Engagement Agreement (Customer/Supplier)
As a startup, you will most likely find yourself on both sides of the aisle, both as suppliers (of the product or service you provide) and as customers of service providers or sellers of goods. An engagement agreement regulates both parties’ obligations and rights and must be signed before the engagement begins. Once an agreement is in place it increases the commitment to execute the transaction and assists in the event of a dispute, whether the dispute reaches the court or not. The agreement should include reference to the type of services or goods and their scope, date of delivery, duration of the contract, costs and terms of payment, liability, definition of the ownership of the product or works created thereunder, terms of cancellation of the contract and remedies for breach of contract.
The employment contract defines the parties’ agreements regarding the employee’s/employer’s rights and obligations beyond what is stipulated in law or in an applicable collective agreement, when such exists. The contract sets forth employment duration, position, employee supervisor, working days and hours, compensation, social rights and more. For startups, there are two issues to consider in this agreement: employee inventions (service inventions), a clause designed to ensure that the intellectual property rights developed by the employee on the job belong to the employer; non-compete, a clause designed to prevent the employee from using the company’s trade secrets, such as products under development, a list of unique customers and suppliers as well as other intellectual property rights.

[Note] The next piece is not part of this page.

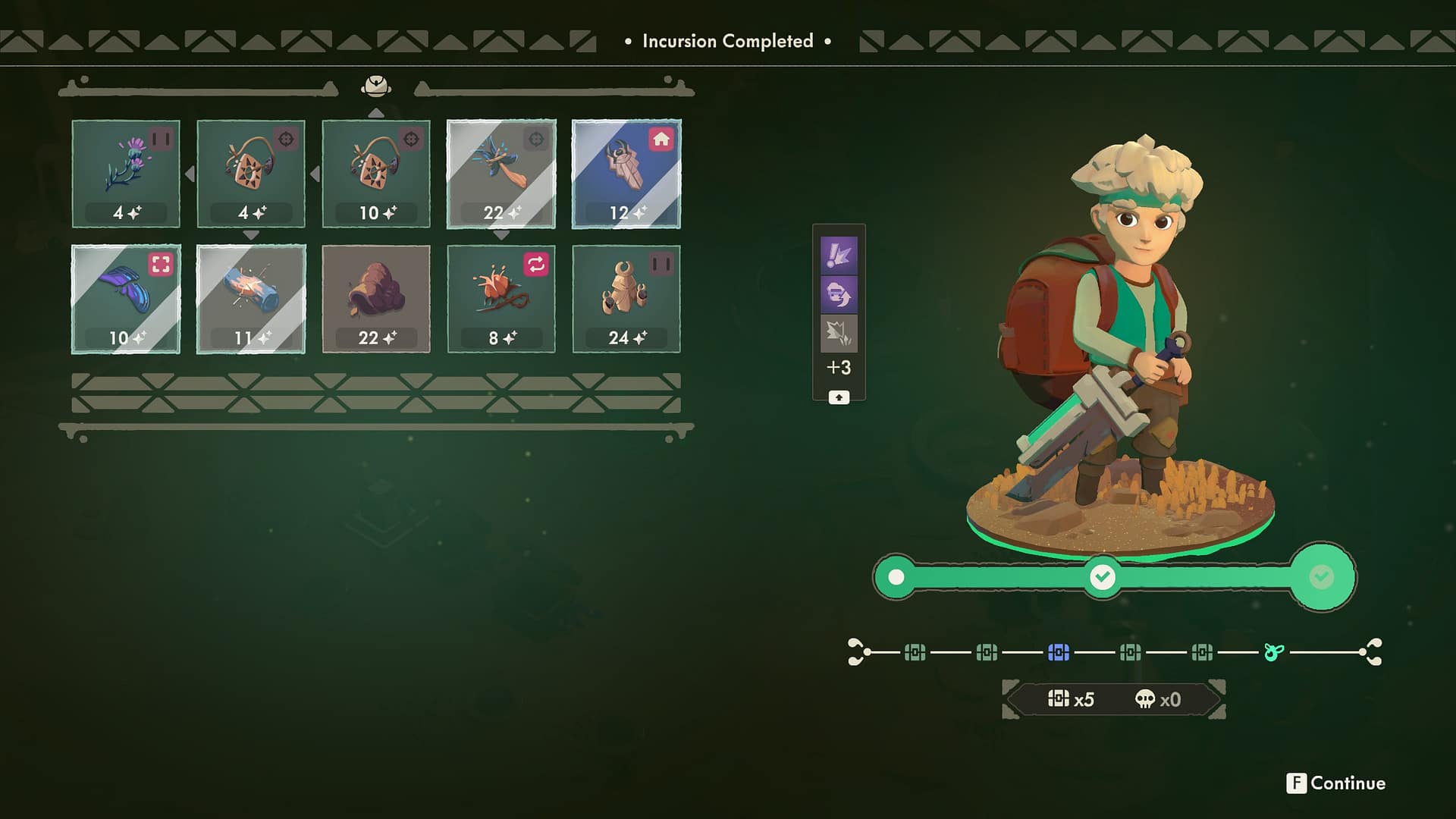Expand the +3 abilities list with the arrow button
This screenshot has width=1456, height=819.
[x=839, y=397]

Confidentiality Agreement (NDA)
A confidentiality agreement is usually signed prior to the start of pre-engagement negotiations. This agreement obligates signatories to keep the sensitive and confidential information transmitted to them in full confidence and not to use such information except for the defined purpose of the contract. The agreement is intended to allow the disclosure of ideas, technology, data or any other confidential information in various business scenarios, such as attracting investors, examining collaborations and working with suppliers in a manner that ensures that secrets are not leaked. In general, a confidentiality agreement defines the type of information transmitted, the purpose of the transfer, the limits of its use, the duration of the confidentiality period and what ultimately happens to the information, which should be determined on a case-by-case basis. This agreement is especially important in cases where a patent or design application has not yet been filed, or in cases involving a trade secret, method or product that cannot be protected by registration.